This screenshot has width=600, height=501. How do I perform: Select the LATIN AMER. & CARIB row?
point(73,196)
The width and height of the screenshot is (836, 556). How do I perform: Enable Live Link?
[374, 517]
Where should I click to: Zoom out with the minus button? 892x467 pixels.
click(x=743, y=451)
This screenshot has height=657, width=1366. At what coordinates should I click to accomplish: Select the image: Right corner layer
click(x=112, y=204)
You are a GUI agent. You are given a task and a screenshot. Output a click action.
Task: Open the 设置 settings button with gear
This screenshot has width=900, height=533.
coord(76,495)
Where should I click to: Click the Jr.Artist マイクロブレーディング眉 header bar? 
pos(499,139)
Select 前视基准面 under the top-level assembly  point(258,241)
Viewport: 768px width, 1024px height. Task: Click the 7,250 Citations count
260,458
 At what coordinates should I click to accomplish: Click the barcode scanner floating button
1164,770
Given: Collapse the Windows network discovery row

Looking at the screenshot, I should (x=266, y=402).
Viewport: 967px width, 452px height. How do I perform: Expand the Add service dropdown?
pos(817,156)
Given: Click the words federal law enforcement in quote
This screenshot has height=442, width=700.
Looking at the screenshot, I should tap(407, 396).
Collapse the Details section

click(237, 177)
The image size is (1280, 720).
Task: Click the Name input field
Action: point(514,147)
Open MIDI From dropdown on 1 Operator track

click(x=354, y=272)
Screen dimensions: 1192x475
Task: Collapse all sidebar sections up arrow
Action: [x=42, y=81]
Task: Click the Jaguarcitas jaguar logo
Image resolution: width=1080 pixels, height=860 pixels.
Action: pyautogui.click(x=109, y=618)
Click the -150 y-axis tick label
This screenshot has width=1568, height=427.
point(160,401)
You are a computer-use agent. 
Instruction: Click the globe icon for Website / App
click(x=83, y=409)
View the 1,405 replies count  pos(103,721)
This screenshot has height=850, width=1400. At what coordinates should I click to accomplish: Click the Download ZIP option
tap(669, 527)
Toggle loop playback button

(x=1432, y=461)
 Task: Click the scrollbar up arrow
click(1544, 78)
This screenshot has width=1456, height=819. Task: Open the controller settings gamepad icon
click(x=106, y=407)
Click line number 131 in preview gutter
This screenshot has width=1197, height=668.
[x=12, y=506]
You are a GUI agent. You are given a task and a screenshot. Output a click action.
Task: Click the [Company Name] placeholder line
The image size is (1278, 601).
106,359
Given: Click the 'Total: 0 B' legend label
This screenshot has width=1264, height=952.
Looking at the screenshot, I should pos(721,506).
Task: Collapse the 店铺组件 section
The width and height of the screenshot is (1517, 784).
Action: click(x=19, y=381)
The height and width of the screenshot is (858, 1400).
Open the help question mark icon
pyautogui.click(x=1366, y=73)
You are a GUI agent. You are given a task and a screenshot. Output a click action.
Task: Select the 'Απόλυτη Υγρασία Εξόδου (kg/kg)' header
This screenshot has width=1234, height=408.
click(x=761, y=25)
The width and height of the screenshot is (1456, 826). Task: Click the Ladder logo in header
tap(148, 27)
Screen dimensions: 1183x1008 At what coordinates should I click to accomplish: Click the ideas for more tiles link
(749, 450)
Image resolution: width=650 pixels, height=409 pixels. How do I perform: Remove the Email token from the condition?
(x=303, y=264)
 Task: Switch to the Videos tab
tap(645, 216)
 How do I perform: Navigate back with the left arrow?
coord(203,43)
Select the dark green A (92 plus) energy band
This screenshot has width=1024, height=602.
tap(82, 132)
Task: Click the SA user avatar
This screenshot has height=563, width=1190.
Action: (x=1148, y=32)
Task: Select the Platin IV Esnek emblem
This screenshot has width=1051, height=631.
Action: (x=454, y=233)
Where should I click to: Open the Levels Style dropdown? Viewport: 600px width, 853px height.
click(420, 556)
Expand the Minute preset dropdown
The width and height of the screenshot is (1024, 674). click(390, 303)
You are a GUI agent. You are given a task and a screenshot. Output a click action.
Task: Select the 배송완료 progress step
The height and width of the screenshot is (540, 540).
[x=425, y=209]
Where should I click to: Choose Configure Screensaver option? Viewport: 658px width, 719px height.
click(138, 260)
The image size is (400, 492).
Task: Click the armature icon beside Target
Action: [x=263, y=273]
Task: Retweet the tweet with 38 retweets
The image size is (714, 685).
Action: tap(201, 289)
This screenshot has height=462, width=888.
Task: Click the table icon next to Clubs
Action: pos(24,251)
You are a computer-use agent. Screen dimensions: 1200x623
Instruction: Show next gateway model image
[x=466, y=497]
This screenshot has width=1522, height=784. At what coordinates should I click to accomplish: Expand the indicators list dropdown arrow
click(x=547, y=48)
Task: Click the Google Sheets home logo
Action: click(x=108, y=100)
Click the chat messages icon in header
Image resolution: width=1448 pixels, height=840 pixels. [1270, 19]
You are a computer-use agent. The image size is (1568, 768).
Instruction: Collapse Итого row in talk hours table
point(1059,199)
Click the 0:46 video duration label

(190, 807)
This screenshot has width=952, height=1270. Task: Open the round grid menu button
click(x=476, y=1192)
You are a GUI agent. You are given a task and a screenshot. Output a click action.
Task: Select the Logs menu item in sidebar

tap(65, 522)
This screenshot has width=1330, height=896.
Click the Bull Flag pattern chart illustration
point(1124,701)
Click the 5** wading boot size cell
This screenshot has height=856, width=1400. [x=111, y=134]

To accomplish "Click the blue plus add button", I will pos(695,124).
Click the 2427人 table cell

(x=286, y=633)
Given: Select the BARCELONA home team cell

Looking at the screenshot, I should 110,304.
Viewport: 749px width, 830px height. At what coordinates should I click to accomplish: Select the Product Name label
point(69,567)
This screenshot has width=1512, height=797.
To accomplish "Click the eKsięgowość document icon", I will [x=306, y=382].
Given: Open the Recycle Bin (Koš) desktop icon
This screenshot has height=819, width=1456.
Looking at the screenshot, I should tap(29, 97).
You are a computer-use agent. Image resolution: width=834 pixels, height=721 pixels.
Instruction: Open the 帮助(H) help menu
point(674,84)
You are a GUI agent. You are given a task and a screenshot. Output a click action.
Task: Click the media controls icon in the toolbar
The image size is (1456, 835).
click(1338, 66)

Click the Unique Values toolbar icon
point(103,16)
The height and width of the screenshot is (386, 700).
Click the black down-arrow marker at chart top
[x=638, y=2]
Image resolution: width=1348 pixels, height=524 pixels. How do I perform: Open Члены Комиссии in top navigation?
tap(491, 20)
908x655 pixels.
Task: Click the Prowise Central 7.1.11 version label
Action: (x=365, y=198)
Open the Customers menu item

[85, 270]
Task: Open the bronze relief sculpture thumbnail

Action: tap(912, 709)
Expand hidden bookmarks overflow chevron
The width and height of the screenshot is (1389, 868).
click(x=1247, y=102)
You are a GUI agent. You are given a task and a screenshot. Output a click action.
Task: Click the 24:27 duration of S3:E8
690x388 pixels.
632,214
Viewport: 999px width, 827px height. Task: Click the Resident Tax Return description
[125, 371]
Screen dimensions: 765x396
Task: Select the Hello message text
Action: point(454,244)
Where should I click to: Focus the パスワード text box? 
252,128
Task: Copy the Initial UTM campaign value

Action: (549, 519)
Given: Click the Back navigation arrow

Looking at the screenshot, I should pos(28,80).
* * * *
Task details:
Locate every line in the data above that contains the string "toolbar", and copy each of those lines in full.

Written solution:
Task: Click the media controls icon in the toolbar
Click the Unique Values toolbar icon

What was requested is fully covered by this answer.